SNOW-V is a stream cipher recently designed for the 5G communication systems. This paper proposes two efficient algorithms to evaluate precise correlations of SNOW-V’s two main nonlinear components, fully considering the linear hull effects. Based on these algorithms, we can efficiently find more high-correlation linear approximations than before. The ideas of these algorithms can be generalized to other similar nonlinear components in symmetric cipher. We apply our algorithms to the full SNOW-V stream cipher to search for different types of high-correlation linear approximations. Our results depict more linear approximations with higher correlations than those recently proposed for full SNOW-V and SNOW-\(\text {V}_{\boxplus _{32},\boxplus _8}\). The best linear approximation we found has an absolute correlation \(2^{-47.567}\). There are at least 8, 135 and 1092 linear approximations, whose absolute correlations are greater than \(2^{-47.851}\), \(2^{-49}\) and \(2^{-50}\), respectively. These linear approximations can derive a fast correlation attack with time/memory/data complexities \(2^{240.86}\), \(2^{240.37}\) and \(2^{236.87}\), which is better than previously known fast correlation attacks on full SNOW-V. Moreover, we propose some properties for linear trails with three active S-boxes, which give a theoretical explanation of what the automatic search method lacks of. Our work provides more detailed linear approximation properties for the full SNOW-V.
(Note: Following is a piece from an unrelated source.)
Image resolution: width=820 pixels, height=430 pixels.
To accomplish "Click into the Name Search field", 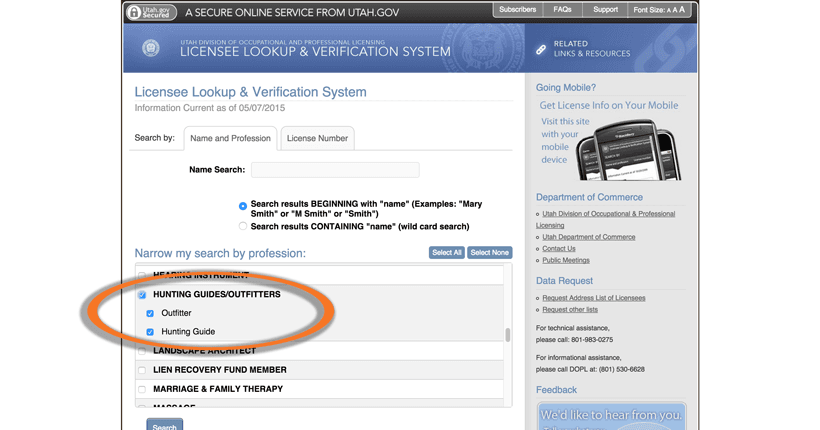I will (x=334, y=170).
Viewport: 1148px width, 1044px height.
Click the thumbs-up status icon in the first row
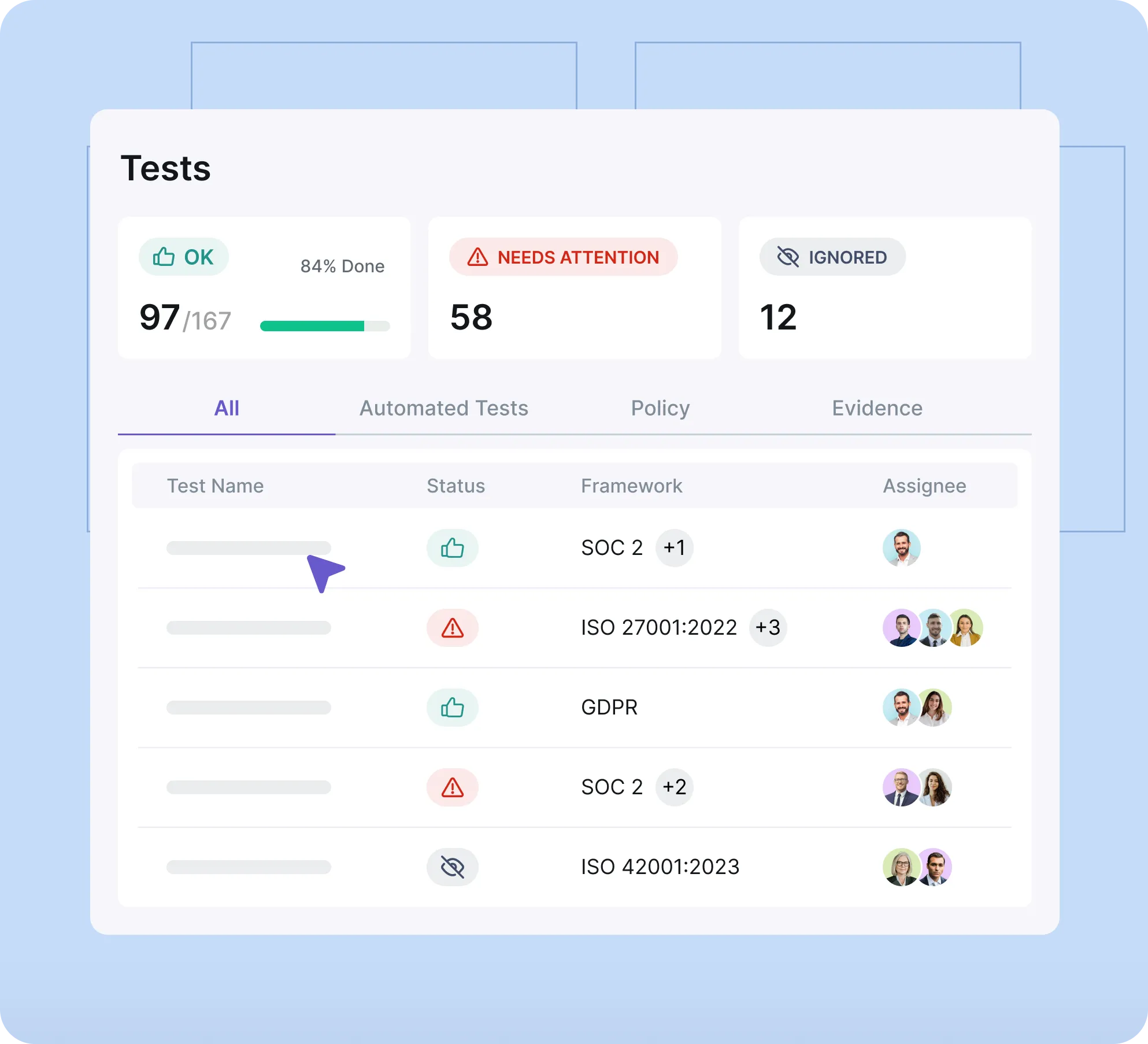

SNOW-V 是最近为 5G 通信系统设计的流密码。本文提出了两种有效的算法来评估 SNOW-V 的两个主要非线性分量的精确相关性，充分考虑了线性船体效应。基于这些算法，我们可以有效地找到比以前更多的高相关线性近似。这些算法的思想可以推广到对称密码中其他类似的非线性分量。我们将我们的算法应用于完整的 SNOW-V 流密码，以搜索不同类型的高相关线性近似。我们的结果描述了比最近针对完整 SNOW-V 和 SNOW- \(\text {V}_{\boxplus _{32},\boxplus _8}\)提出的具有更高相关性的更多线性近似. 我们发现的最佳线性近似具有绝对相关性\(2^{-47.567}\)。至少有 8、135 和 1092 个线性近似，其绝对相关性大于\(2^{-47.851}\)、\(2^{-49}\)和\(2^{-50}\)， 分别。这些线性近似可以推导出具有时间/内存/数据复杂性\(2^{240.86}\)、\(2^{240.37}\)和\(2^{236.87}\)的快速相关攻击，这比以前已知的对完整 SNOW-V 的快速相关攻击要好。此外，我们提出了具有三个活动 S 盒的线性轨迹的一些属性，这对自动搜索方法缺乏什么给出了理论解释。我们的工作为完整的 SNOW-V 提供了更详细的线性近似属性。